Не он – топали бы десять километров как миленькие.

И хотя тогда мне было уже пятнадцать лет, в Дедово (так называлась деревня) я чувствовала себя младенцем. Каждый день я засыпала с ощущением, что это просто сон во сне.

Ново для меня было все. И кабаньи следы на лужайке перед домом, и колодезь-журавль, и рассказы хозяйки о недавней встрече с медведем.

Впервые я спала на сеновале. Маленькие колкие соломинки попадали за шиворот и щекотали тело, но в первое же утро я не понимала, как можно спать в доме.

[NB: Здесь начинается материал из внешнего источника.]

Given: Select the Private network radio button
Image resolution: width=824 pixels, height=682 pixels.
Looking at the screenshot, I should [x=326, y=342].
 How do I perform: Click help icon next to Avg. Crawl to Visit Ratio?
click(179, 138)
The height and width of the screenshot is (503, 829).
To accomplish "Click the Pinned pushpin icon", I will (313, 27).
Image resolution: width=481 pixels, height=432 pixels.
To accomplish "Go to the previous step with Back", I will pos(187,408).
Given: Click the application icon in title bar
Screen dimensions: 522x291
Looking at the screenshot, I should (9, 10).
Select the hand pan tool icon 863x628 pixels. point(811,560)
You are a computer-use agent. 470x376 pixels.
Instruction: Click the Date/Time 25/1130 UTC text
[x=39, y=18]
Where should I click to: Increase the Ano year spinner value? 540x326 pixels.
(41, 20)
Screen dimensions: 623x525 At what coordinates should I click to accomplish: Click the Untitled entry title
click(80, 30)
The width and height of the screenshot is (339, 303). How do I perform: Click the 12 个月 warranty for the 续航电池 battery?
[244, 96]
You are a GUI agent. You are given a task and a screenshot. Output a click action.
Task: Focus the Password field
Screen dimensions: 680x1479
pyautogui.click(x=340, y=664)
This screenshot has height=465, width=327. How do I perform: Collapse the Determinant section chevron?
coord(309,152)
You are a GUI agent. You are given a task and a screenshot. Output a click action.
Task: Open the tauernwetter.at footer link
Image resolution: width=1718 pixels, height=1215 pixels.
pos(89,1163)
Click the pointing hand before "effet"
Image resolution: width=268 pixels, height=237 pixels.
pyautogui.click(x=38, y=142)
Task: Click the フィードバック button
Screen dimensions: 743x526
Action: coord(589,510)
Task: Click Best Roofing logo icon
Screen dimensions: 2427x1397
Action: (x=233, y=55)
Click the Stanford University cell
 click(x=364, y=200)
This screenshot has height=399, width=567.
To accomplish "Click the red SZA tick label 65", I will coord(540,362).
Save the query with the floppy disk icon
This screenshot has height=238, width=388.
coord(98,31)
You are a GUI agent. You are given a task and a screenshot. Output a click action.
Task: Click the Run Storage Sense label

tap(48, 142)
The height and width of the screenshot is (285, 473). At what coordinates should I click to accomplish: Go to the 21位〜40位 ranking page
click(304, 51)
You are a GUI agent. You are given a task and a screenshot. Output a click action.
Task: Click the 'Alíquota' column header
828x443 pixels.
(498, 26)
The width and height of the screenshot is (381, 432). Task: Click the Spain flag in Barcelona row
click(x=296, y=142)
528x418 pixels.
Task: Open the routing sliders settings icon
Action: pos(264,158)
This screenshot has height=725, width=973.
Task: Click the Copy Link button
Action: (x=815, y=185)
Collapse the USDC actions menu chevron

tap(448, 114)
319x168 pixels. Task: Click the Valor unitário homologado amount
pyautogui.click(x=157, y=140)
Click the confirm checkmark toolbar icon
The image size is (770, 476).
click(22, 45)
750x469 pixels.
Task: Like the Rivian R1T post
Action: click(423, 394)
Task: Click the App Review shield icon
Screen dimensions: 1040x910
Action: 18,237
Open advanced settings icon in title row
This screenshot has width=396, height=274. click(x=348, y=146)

Сразу после завтрака мы с Витей брали четыре ведра и шли в лес. Даже не шли, а входили просто. Я – за малиной, Витя – за грибами. На одном месте крутишься, руки за глазами не поспевают. Уже стоять устаешь, и ведра полны давно, а ягодной красноты вокруг все не убывает.

В лесу я порвала платье. А другого нет. Хозяйка, тетя Даша, постояла молча, подумала; громко топая резиновыми сапогами, пошла в горницу. Из полупустого сундука она вынула старенькое штапельное платьице, встряхнула его и так же молча протянула мне. Платье было лиловое в редких букетиках желтых цветов.

Я переоделась и вышла на улицу. На лице проходящей мимо бабы сначала – испуг, потом – осуждение.

– Батюшки!.. Дарья!.. Сама платье лилово по праздникам одевает, а девчонке дала трепать…

Речка от Дедова текла не близко. Все же в одно утро встали раньше обычного: пошли на Волгу рыбачить. Идти надо лесом, полем, снова лесом. Лес был августовский, а зелень – салатовая, весенняя.

Метя длинным хвостом пыль, промчалась гнедая лошадь, почти задев меня упругим боком. На повороте свистнул всадник, взвил над головой кнут. Из-под лошадиного копыта, как в старой забытой песне, сверкнула и исчезла в траве стремительная черная змейка.

В этих местах Волга оказалась совсем не «великой». Неширокая, мелкая речушка, сплошь заросшая камышом и осокой. Ребята насадили наживку, засучили штаны. Дошли они до середины реки, а вода еще не покрыла коленей.

Ловили долго. Окуньков скидывали прямо на берег. Я ходила подбирала, складывала вместе. Сварили уху. Сели. А ложек нет. Ни одной. Уха стынет в манерке, все давно перестали смеяться над своей забывчивостью. Всем грустно и хочется есть.

Витя придумал. Нарезал ивовых прутиков, очистил от кожи, заострил с одного конца. Сколько ртов, столько прутиков. Все, что твердое, мы этими прутиками подцепляли – и в рот, а жижку пили в очередь по кругу. Горячие края манерки обжигали губы.

Еще я в Дедово подружилась с Черным. Черный был довольно злобным цепным псом, который мгновенно задирал насмерть кур, кошек или кроликов, когда ему удавалось сорваться. Никого, кроме тети Даши, он к себе не подпускал, да и ту – с едой. Будки толковой у Черного не было. Он коротал время на соломенной подстилке под банькой.

Я не знала, что у пса дурной характер, и сразу пошла к нему знакомиться: погладить и попросить лапу. Лапы Черный не дал, но для ласки подставился, а потом даже лизнул мне руку.